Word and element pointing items
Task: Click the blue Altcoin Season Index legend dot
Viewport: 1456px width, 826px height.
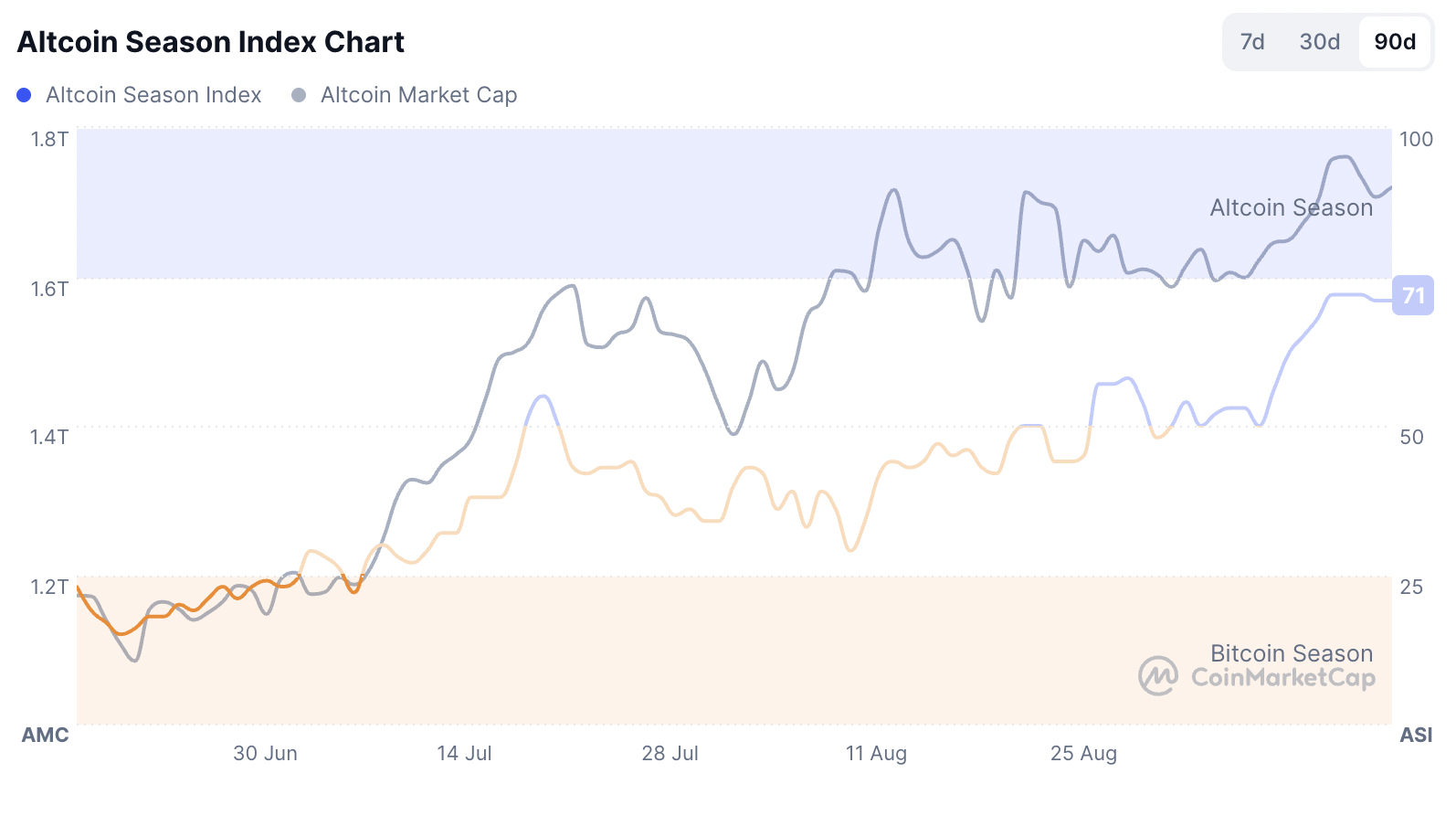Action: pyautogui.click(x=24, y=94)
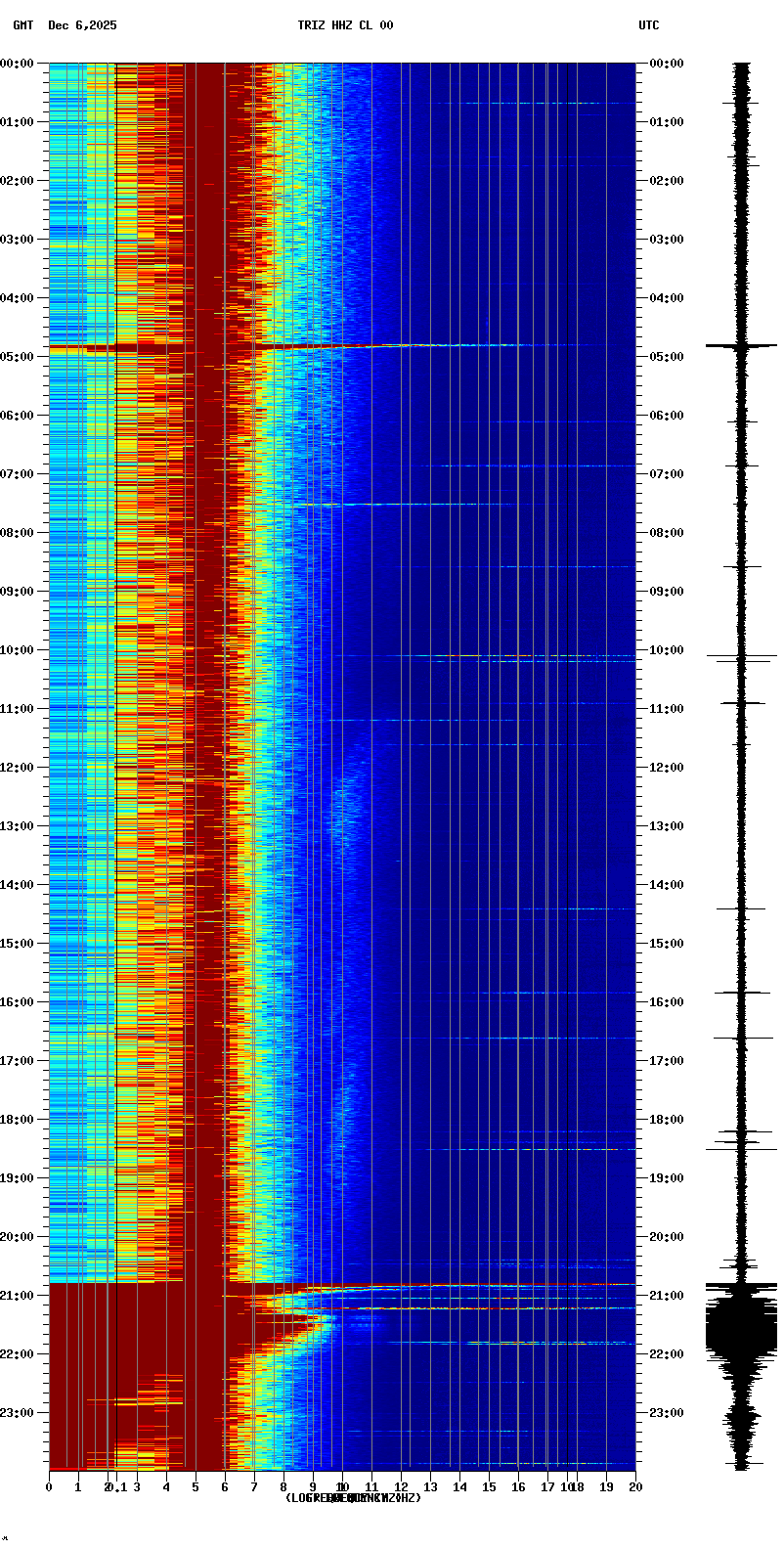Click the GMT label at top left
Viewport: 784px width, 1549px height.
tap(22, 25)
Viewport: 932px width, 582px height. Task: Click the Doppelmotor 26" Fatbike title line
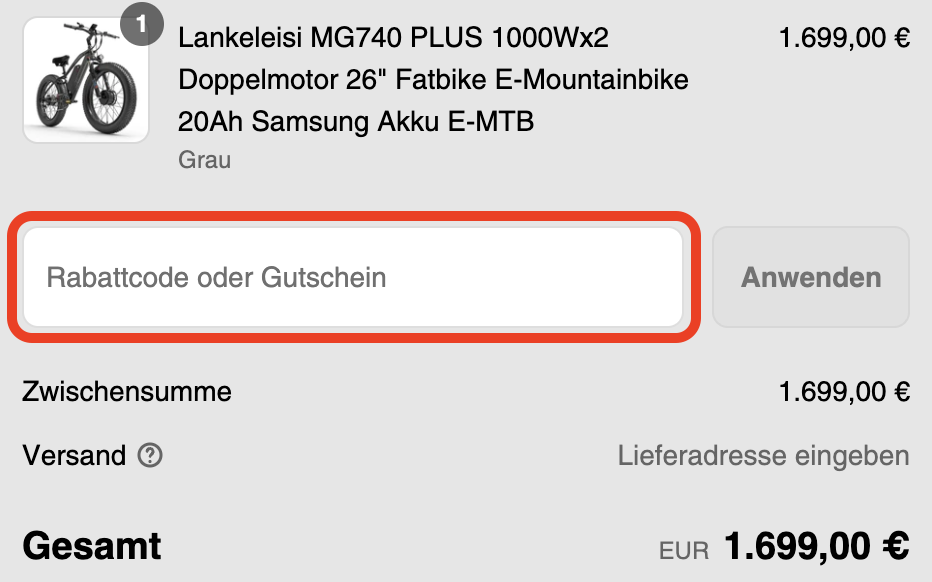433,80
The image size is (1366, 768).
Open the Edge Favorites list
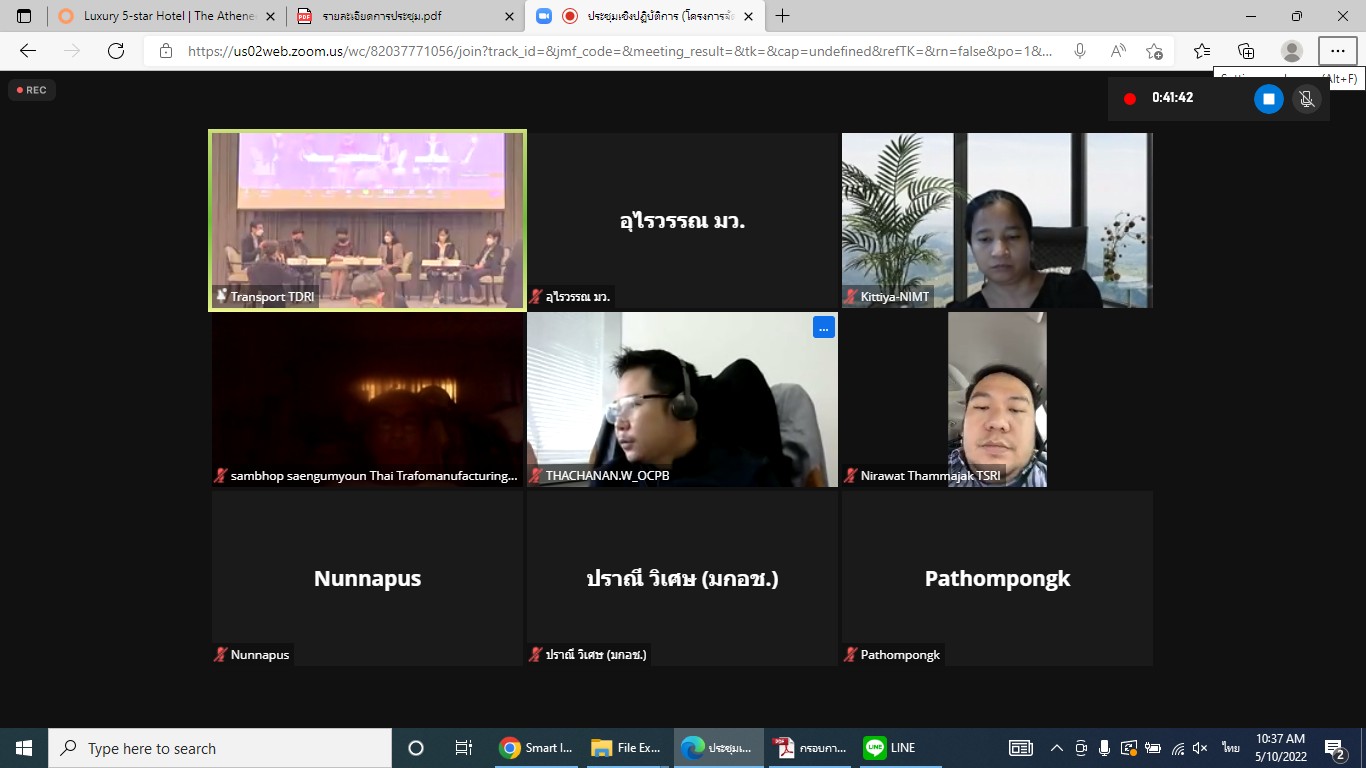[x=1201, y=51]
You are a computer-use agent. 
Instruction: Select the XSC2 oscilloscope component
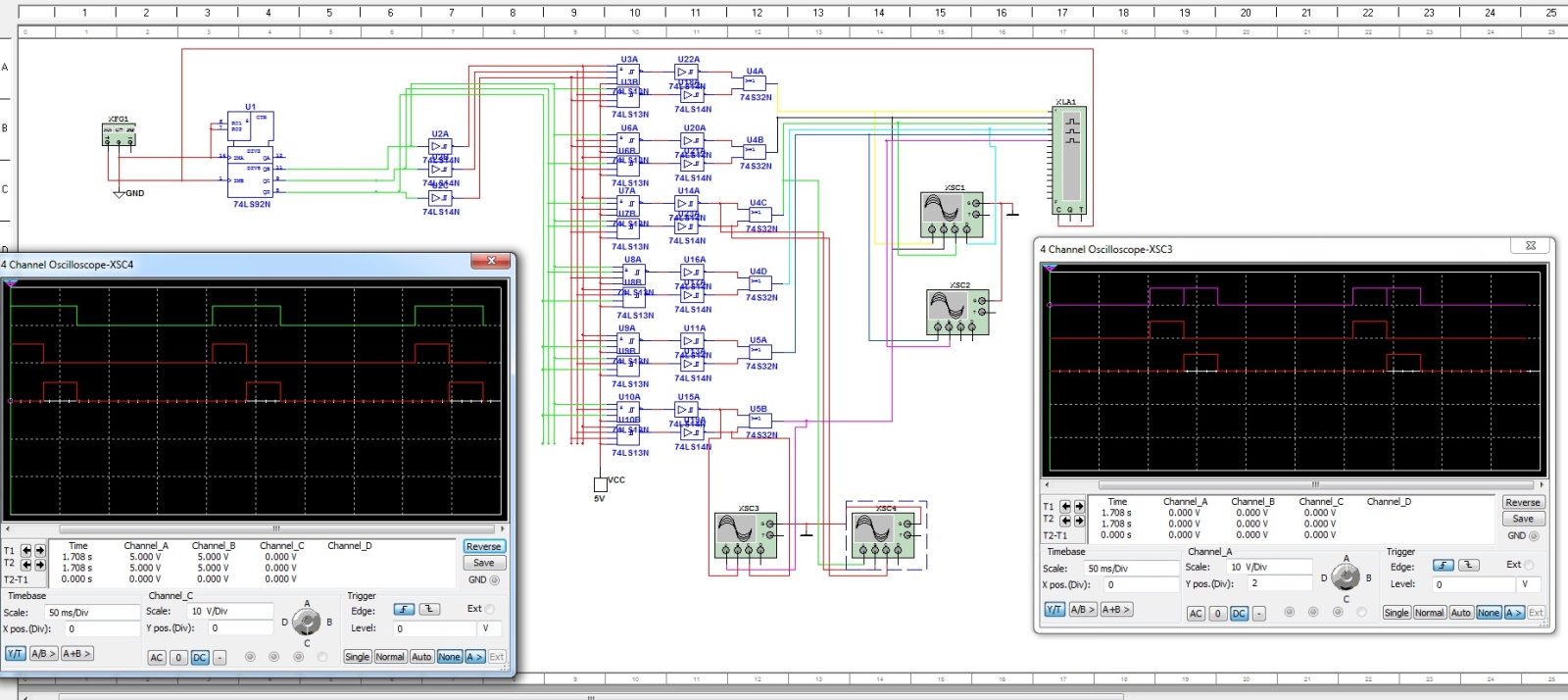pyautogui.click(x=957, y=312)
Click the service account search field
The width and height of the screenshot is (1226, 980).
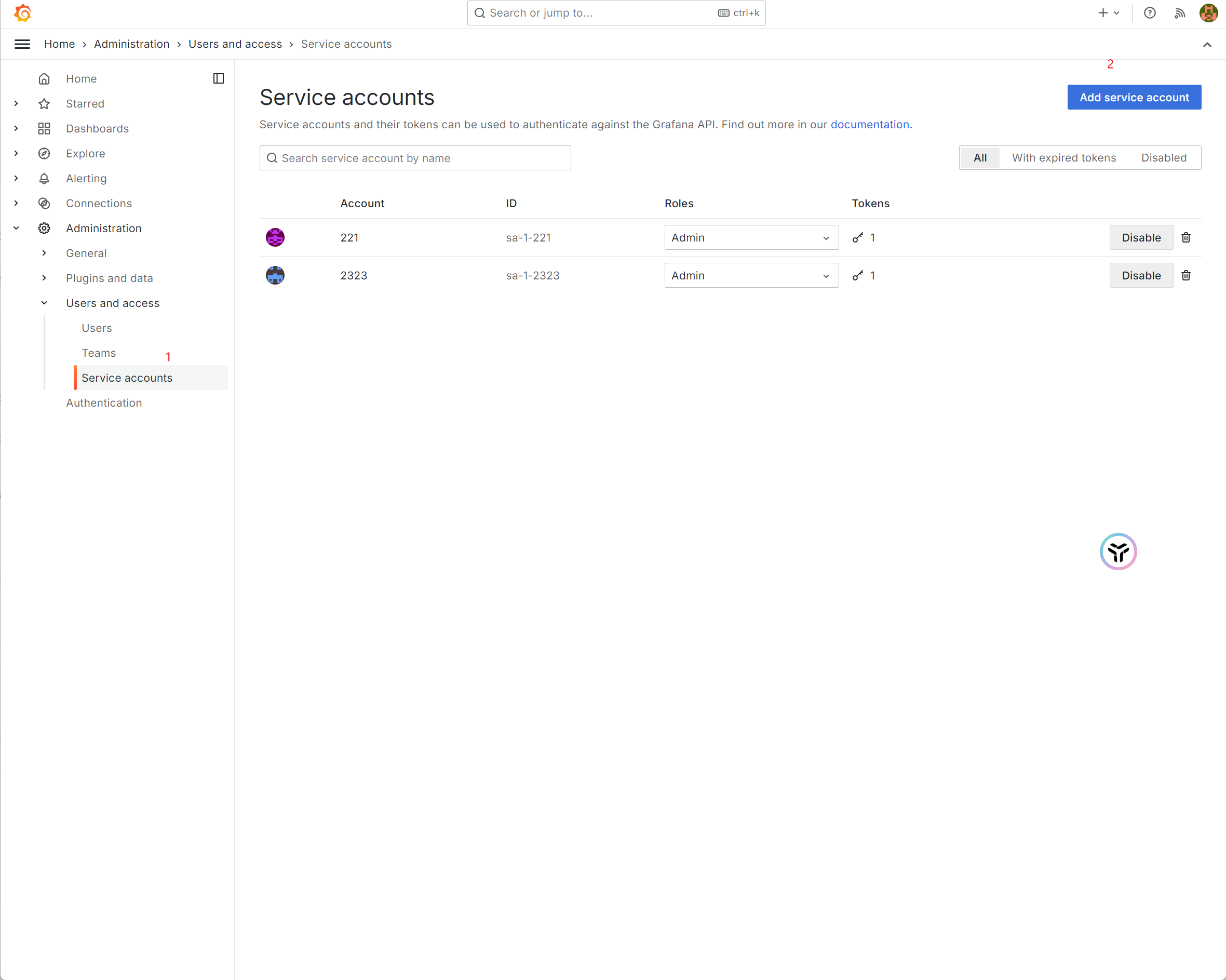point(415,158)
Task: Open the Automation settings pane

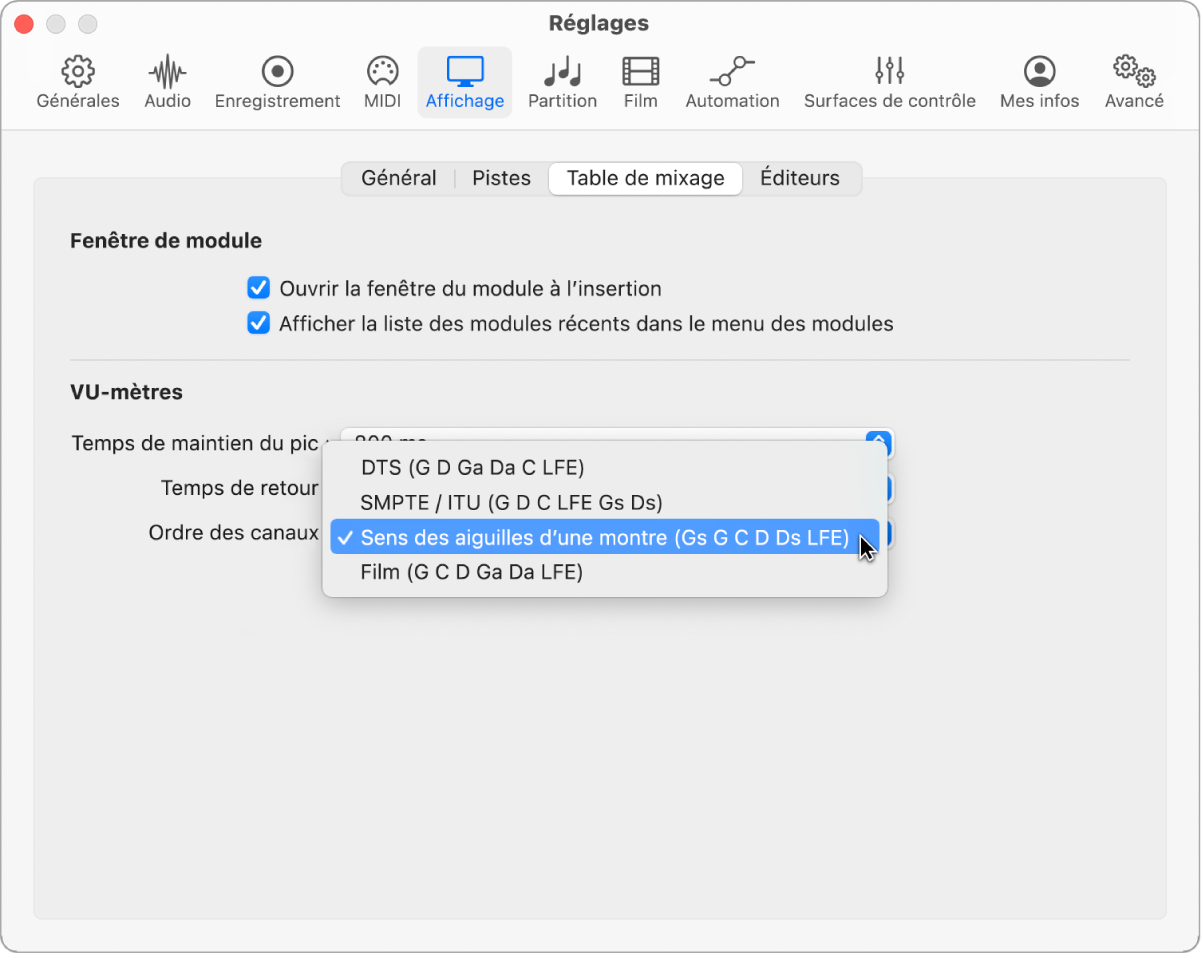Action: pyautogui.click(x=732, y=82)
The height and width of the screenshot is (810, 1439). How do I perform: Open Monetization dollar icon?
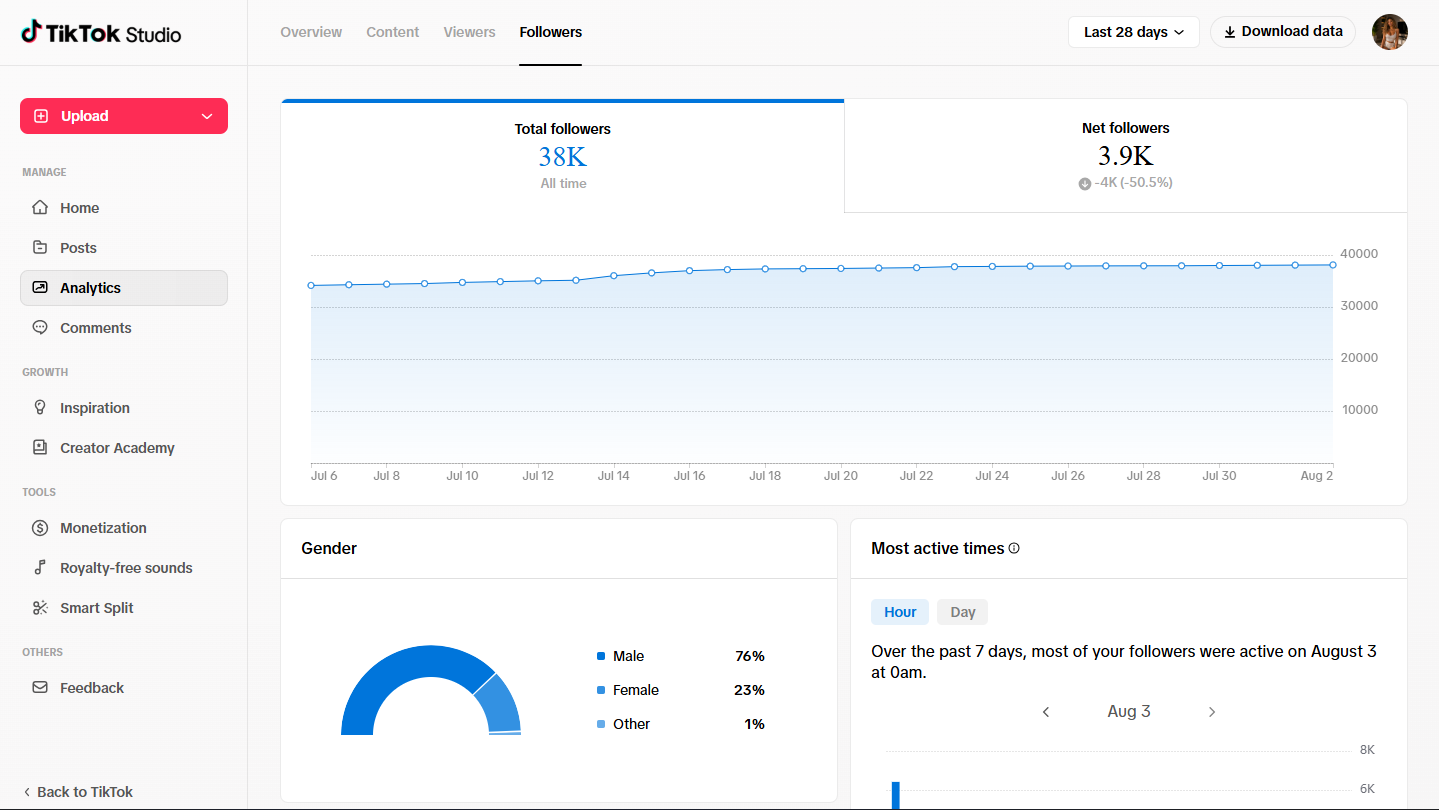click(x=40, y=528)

- Instructions for the task -
Put every line of the items above into a numbered list, skipping blank lines. Leave the pictures out of your answer.

- Task output -
1. Task: Click the blue Altcoin Season Index legend dot
2. Viewport: 1456px width, 826px height.
3. Action: pyautogui.click(x=24, y=94)
4. Click the GMT label at top left
5. Viewport: 784px width, 1549px height.
6. tap(22, 25)
7. Viewport: 932px width, 582px height. Task: Click the Doppelmotor 26" Fatbike title line
8. 433,80
9. The image size is (1366, 768).
10. Open the Edge Favorites list
11. [x=1201, y=51]
12. You are a computer-use agent. 
13. Instruction: Select the XSC2 oscilloscope component
14. pyautogui.click(x=957, y=312)
15. Click the service account search field
16. The width and height of the screenshot is (1226, 980).
17. point(415,158)
18. Task: Open the Automation settings pane
19. Action: pyautogui.click(x=732, y=82)
20. The height and width of the screenshot is (810, 1439). How do I perform: Open Monetization dollar icon?
21. click(x=40, y=528)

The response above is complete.